**Input**
☆ ☆ ☆ ☆
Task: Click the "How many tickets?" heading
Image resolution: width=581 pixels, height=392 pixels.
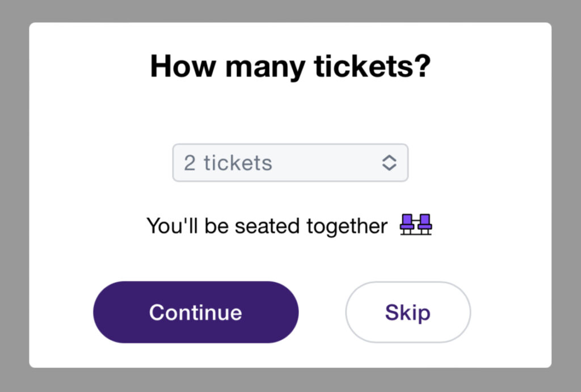Action: coord(290,66)
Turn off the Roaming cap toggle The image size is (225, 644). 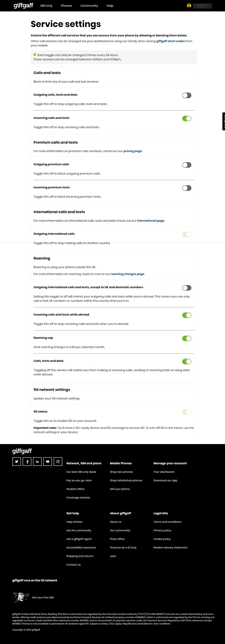point(187,338)
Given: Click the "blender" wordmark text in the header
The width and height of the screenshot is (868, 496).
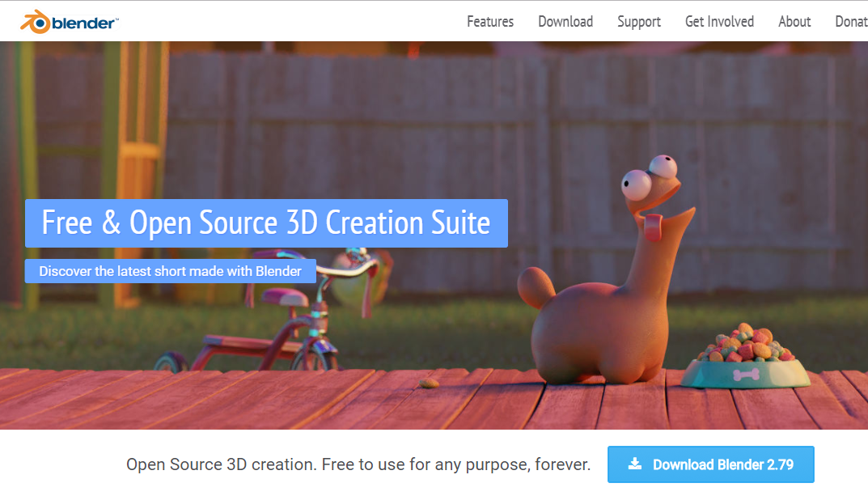Looking at the screenshot, I should coord(84,23).
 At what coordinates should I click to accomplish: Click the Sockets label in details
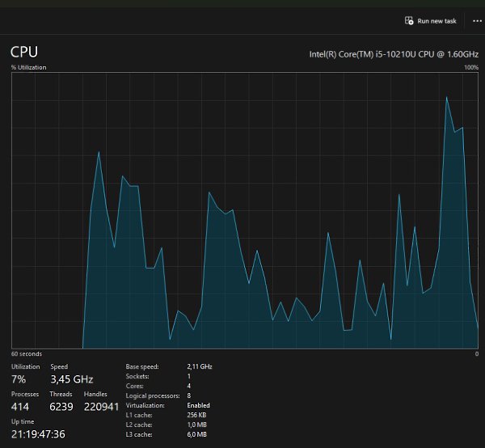click(137, 377)
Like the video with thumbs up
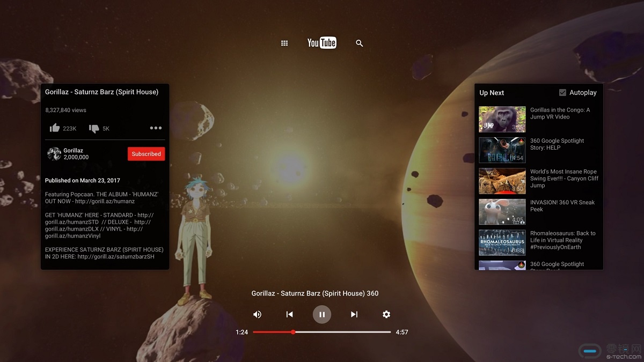Viewport: 644px width, 362px height. [x=55, y=128]
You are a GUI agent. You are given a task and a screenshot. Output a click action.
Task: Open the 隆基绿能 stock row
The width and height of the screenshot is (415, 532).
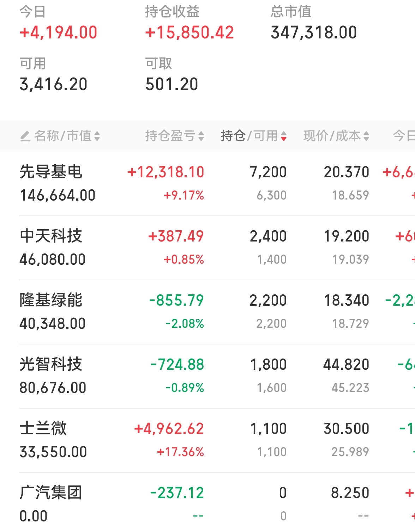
☆ ☆ ☆ ☆
**What you are asked to do**
Only the lines from the one with "Like the video with thumbs up" through the end of the listing above should be output, exactly as written and with no pictures.

**Written response**
Like the video with thumbs up
Viewport: 644px width, 362px height. [x=55, y=128]
You are a GUI agent. You are given a task and a screenshot. Output a click action.
Task: Open the 隆基绿能 stock row
The width and height of the screenshot is (415, 532).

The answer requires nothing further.